▶ **Exercise**
Exactly the lines below from the one with "The height and width of the screenshot is (607, 900)." up to and including the one with "The width and height of the screenshot is (1500, 812)." make up the answer, with nothing else added.
--- Data for this exercise ---
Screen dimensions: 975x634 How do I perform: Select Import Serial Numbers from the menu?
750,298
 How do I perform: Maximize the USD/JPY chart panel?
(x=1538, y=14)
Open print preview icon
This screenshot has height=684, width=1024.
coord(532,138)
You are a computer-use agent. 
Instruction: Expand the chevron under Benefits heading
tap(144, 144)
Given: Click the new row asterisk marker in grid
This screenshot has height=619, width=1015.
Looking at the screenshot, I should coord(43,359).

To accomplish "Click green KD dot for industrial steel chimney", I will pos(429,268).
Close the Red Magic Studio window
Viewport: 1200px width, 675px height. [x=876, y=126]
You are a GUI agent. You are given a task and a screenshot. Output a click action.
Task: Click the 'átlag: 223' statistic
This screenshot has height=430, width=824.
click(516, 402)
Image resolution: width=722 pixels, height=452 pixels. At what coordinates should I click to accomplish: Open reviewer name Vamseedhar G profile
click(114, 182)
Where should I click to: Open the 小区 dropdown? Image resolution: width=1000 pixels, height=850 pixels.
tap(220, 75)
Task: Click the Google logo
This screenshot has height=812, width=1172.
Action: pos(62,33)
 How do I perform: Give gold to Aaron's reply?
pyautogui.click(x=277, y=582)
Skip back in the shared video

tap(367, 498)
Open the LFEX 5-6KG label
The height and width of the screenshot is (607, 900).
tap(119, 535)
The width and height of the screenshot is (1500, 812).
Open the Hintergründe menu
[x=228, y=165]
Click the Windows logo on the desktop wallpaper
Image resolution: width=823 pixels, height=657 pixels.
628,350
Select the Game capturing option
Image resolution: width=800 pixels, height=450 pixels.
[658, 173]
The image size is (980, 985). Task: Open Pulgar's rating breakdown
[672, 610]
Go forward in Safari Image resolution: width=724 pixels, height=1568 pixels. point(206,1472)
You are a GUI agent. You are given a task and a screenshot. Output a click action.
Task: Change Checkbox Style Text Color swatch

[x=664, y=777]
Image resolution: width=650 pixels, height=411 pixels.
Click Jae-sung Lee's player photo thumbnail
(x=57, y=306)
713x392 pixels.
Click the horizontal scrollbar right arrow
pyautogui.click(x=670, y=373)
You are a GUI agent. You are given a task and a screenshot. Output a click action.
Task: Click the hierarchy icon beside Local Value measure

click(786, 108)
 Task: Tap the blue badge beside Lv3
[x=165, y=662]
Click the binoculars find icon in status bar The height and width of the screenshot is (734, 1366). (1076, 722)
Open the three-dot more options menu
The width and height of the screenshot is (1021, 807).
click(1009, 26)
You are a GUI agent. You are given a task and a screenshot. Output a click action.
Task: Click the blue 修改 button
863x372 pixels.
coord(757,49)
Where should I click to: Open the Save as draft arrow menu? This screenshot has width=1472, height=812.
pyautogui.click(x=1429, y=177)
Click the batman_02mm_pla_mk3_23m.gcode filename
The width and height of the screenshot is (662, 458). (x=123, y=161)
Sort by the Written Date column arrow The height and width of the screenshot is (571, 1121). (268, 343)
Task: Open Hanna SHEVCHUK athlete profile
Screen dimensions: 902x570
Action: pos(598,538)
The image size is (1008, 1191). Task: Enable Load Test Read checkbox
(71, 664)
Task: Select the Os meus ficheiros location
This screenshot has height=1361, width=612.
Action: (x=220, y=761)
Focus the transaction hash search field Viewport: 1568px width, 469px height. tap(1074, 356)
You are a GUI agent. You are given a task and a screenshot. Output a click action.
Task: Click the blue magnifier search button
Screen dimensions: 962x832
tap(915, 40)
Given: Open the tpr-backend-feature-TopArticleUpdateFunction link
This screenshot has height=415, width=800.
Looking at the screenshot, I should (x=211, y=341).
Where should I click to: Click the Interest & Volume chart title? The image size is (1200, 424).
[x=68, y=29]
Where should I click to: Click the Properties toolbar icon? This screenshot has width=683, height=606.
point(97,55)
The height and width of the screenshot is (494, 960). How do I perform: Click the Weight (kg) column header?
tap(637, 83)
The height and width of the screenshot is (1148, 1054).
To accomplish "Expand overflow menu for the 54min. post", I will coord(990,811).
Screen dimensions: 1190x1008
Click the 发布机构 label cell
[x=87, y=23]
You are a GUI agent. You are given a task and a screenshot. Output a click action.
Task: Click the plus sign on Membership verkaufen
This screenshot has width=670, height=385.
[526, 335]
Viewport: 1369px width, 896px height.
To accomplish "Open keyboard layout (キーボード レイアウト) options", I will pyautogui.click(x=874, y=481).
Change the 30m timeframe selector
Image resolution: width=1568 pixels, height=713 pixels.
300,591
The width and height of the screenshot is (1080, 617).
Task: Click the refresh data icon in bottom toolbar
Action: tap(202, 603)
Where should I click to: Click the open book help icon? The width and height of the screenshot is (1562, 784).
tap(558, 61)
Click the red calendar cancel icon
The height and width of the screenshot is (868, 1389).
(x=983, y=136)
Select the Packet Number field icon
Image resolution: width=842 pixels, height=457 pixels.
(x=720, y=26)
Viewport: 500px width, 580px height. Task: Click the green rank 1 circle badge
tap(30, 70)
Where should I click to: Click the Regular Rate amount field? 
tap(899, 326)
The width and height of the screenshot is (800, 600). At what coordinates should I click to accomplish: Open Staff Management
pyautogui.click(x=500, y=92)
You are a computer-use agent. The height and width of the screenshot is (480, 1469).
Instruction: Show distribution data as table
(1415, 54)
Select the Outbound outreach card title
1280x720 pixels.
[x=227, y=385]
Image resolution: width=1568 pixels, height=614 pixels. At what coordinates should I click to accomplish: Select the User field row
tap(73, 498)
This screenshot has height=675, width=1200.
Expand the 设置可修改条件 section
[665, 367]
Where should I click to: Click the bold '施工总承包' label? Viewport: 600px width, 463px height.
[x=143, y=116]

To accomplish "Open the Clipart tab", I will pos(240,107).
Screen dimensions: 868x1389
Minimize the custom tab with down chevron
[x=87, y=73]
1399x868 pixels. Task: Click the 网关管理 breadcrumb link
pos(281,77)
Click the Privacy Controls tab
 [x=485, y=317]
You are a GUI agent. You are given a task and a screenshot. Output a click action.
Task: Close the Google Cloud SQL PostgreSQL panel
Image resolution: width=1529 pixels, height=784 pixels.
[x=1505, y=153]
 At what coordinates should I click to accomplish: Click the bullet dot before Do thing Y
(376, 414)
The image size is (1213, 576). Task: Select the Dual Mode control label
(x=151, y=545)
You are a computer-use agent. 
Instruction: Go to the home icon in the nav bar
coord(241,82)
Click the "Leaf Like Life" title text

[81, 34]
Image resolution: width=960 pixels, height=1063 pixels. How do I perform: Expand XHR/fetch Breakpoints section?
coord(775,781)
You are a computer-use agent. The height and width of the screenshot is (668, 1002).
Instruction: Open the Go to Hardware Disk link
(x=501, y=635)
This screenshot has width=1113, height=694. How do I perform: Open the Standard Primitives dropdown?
---
▶ **Task answer**
The height and width of the screenshot is (607, 900).
tap(119, 535)
The width and height of the screenshot is (1500, 812).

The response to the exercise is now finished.